Monthly Archives: January 2011

Changes!

Hi Everyone! Guess what! This is not Jessica.

Take a deep breath. Everything’s going to be okay. I promise.

My name is Mary, and I’m one of Jessica’s particularly nerdy friends. I’m a first-year graduate student in English Literature at the University of Virginia,  a nerdfighter, and a bookaholic. I work primarily with contemporary and modern poetry at UVA, so I hope to bring some more poetry to Nisaba Be Praised in the next few months. I have been harboring my own ill-updated book-themed blog on tumblr, so when Jessica invited me to come and contribute to this blog it seemed perfect.

My main literary loves are poetry (of most periods), young adult fiction, fantasy fiction, and nineteenth century British novels. I detest autobiography irrationally.

I’m participating in the 50 book challenge this year. I’m also participating in the POC reading challenge, but at what level I’m not sure of. At least 3, hopefully more.

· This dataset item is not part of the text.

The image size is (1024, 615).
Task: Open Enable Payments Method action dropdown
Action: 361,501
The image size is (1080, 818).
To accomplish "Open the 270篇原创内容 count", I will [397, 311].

Aside from the occasional review of or ramble about a book, I also plan to post weekly poems, starting right now. The first poem I chose is one that I particularly love and  that I’ve known for a long time. It’s by Seamus Heaney and appeared in his 1975 volume North. It’s the sixth and final poem in the sequence “Singing School.”

6. Exposure

It is December in Wicklow:
Alders dripping, birches
Inheriting the last light,
The ash tree cold to look at.

A comet that was lost
Should be visible at sunset,
Those million tons of light
Like a glimmer of haws and rose-hips,

And I sometimes see a falling star.
If I could come on meteorite!
Instead I walk through damp leaves,
Husks, the spent flukes of autumn,

Imagining a hero
On some muddy compound,
His gift like a slingstone
Whirled for the desperate.

How did I end up like this?
I often think of my friends’
Beautiful prismatic counselling
And the anvil brains of some who hate me

As I sit weighing and weighing
My responsible tristia.
For what? For the ear? For the people?
For what is said behind-backs?

Rain comes down through the alders,
Its low conducive voices
Mutter about let-downs and erosions
And yet each drop recalls

The diamond absolutes.
I am neither internee nor informer;
An inner émigré, grown long-haired
And thoughtful; a wood-kerne

Escaped from the massacre,
Taking protective colouring
From bole and bark, feeling
Every wind that blows;

Who, blowing up these sparks
For their meagre heat, have missed
The once-in-a-lifetime portent,
The comet’s pulsing rose.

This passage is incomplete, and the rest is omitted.